За ужином она, с покрасневшими, опущенными долу глазами, испытывая благоговейный страх перед матерью, вновь превратилась в девочку. Ужин протекал не так, как обычно. Мистера Пови, вернувшегося от дантиста живым, но потерявшего за два дня два зуба, кормили жидкой пищей, а именно — хлебом с молоком; он сидел около камина. Остальных ожидали холодная свинина, половина яблочного пая и сыр. Софья лишь делала вид, что ест: каждый раз, когда она пыталась проглотить кусок, ее глаза наполнялись слезами, а гортань сводило судорогой. Миссис Бейнс и Констанция, как всегда, ели весьма умеренно. За столом царили освещаемые газовым рожком прелестные локоны миссис Бейнс.

— Я сегодня не очень довольна своим пирогом, — заметила миссис Бейнс, с неодобрением пожевывая корочку пая.

Она позвонила в колокольчик. Из своей берлоги появилась Мэгги. Она была в простом белом фартуке, но без чепчика.

— Мэгги, хотите пирога?

— Да, если у вас есть лишний, сударыня.

V

В воскресенье днем миссис Бейнс сделала попытку немного отдохнуть в гостиной, где приказала зажечь камин. Констанция сидела у отца в спальной рядом. Сильно простуженная Софья лежала под одеялом в комнате наверху. В эти минуты единственным утешением для миссис Бейнс были простуда Софьи и новое платье. Она предсказывала, что Софья заболеет, отказавшись от касторки, так оно и случилось. Постояв в ночной сорочке у окна прохладным майским утром, Софья получила то, что миссис Бейнс называла «местью природы». Что касается платья, то в нем она молилась Богу в приходской церкви, в нем просила Бога за Софью перед обедом; четыре двойных ряда гипюра на юбке получили во время церковной службы высокую оценку. В своей накидке, отделанной кружевами, и низкой шляпке с завязкой, она несомненно придавала особый блеск собранию прихожан. Миссис Бейнс была дородна, и моды, предписывающие свободный покрой, широкие ниспадающие контуры и просторные объемы, соответствовали ее фигуре. Не следует думать, что полные дамы зрелого возраста хотят привлечь взор мужчин и потревожить их думы лишь нравственными чарами. Миссис Бейнс сознавала, что хороша собой, статна, представительна и элегантна, и сознание этого доставляло ей истинное удовольствие. Не сомневайтесь — она поглядывала через плечо в зеркало с не меньшим волнением, чем юная девица.

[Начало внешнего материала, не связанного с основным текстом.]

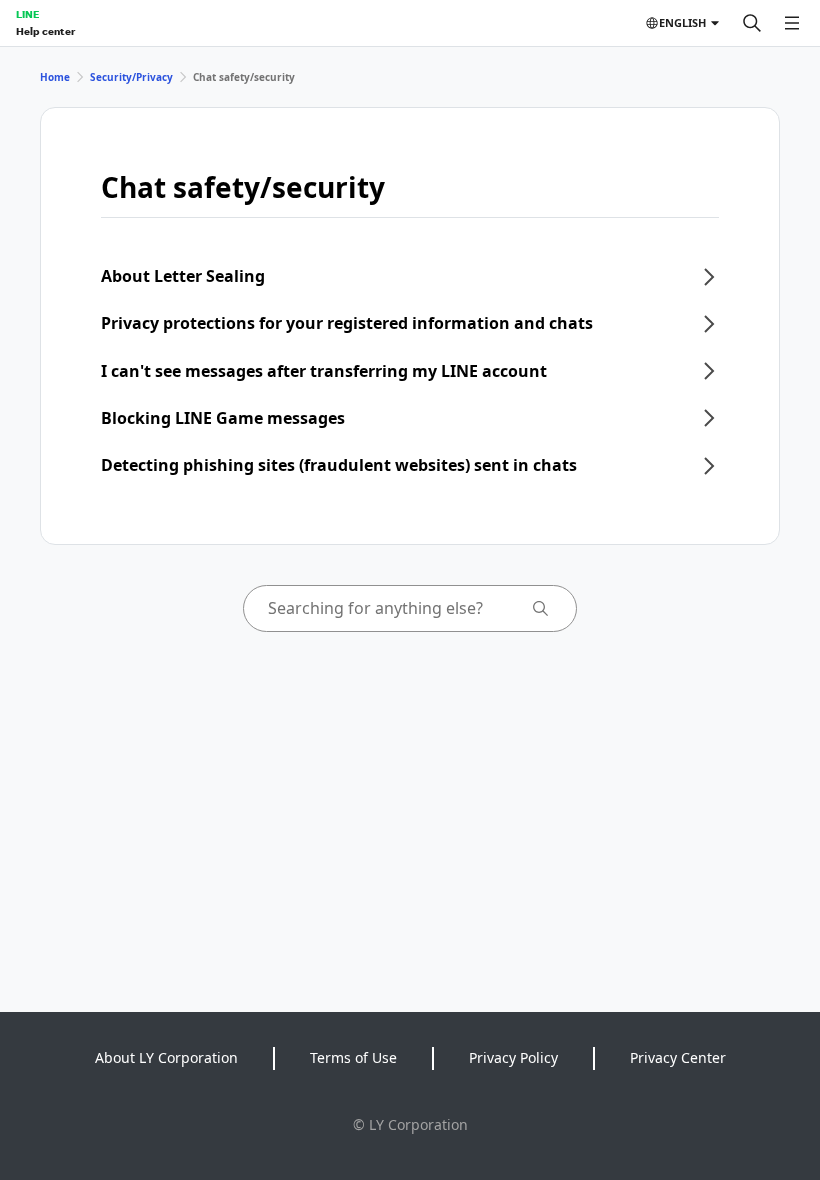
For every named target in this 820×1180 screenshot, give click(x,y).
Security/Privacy (131, 77)
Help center (45, 31)
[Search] (752, 23)
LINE (27, 14)
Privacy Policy (513, 1057)
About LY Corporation (166, 1057)
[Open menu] (792, 23)
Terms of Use (353, 1057)
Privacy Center (678, 1057)
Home (55, 77)
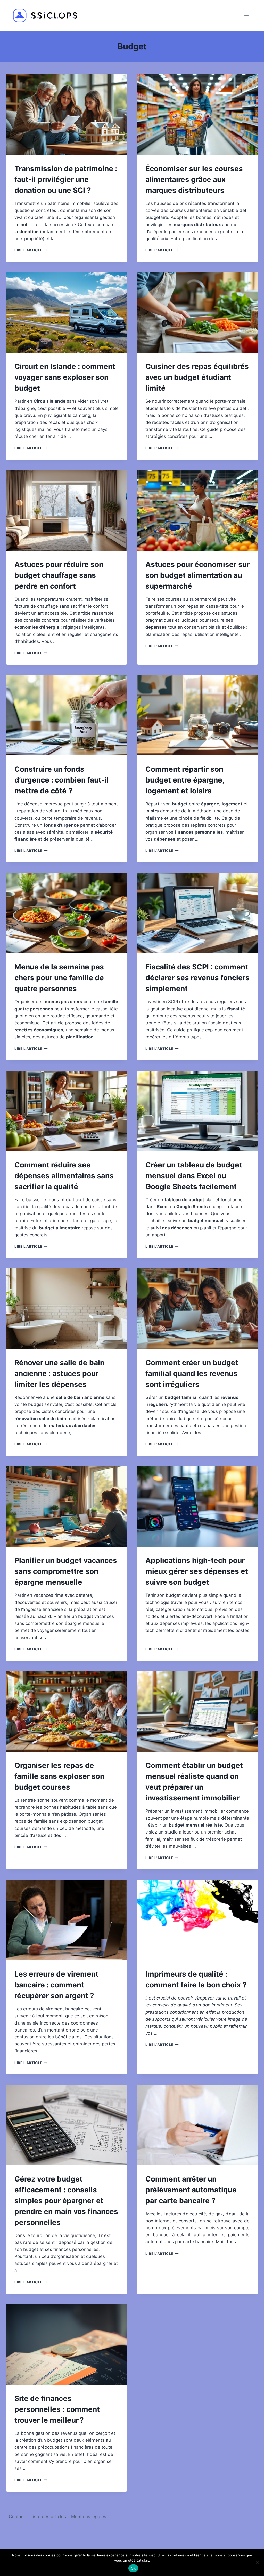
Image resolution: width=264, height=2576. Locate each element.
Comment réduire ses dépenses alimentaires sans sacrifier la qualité (64, 1175)
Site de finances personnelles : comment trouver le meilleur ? (57, 2409)
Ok (133, 2568)
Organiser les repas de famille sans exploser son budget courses (59, 1776)
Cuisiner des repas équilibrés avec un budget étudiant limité (197, 377)
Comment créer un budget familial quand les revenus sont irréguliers (191, 1373)
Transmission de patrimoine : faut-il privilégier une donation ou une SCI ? (65, 179)
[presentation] (66, 114)
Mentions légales (88, 2516)
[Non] (257, 2562)
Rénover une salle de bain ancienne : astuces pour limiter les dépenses (59, 1373)
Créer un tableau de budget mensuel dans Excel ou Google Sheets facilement (193, 1175)
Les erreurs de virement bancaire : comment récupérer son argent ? (56, 1985)
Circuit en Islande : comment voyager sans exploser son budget (64, 377)
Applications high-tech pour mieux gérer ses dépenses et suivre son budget (196, 1571)
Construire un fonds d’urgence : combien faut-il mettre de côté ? (61, 780)
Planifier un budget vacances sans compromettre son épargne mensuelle (65, 1571)
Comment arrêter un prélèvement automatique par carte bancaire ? (191, 2190)
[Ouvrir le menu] (246, 15)
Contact (17, 2516)
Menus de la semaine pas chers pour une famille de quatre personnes (59, 977)
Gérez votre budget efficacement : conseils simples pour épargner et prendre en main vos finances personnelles (66, 2201)
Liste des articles (48, 2516)
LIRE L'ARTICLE (31, 250)
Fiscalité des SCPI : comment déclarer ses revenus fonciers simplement (197, 977)
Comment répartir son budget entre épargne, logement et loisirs (184, 780)
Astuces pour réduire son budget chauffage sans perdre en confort (58, 575)
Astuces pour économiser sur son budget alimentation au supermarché (197, 575)
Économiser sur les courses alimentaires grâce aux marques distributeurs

Отдохнуть она не смогла — не удалось. Погруженная в думы, она сидела в той же позе, в какой два дня тому назад сидела Софья. Ее поразило бы, если бы она услышала, что у нее и у ее провинившейся дочери поза, осанка и выражение лица удивительно сходны. Но все было именно так. Какой-то добрый ангел нарушил ее покой, и она бесцельно подошла к окну и бросила взгляд на пустынную Площадь и дома с закрытыми ставнями. Ей, величественной матроне, тоже было свойственно подвергаться странным мгновенным приступам тоски по более романтичной жизни, стремительным полетам хвостатых комет по небесной тверди ее духа, легким, необъяснимым приступам меланхолии. Добрый ангел, выведя ее из подобного настроения, направил ее взор на некое место в верхней части Площади.

Не спеша, но и не теряя времени, она вышла из комнаты. В укромном уголке под лестницей стоял ящик, размером в один квадратный фут и глубиной в восемнадцать дюймов, обитый столовой клеенкой. Она наклонилась и отперла его; внутри, в мягкой подкладке, хранился серебряный чайный сервиз семьи Бейнс. Она вынула чайник, сахарницу, молочник, кувшин для кипятка и подставку для пирога (почти плоское блюдо с изогнутой полукруглой ручкой), гравированные и позолоченные внутри; эти фамильные ценности сверкали в темном углу, отражая затаенную гордость благопристойного семейства. Она поставила все это на поднос, который всегда стоял наготове в тихом убежище. Затем она посмотрела на лестницу, ведущую на третий этаж.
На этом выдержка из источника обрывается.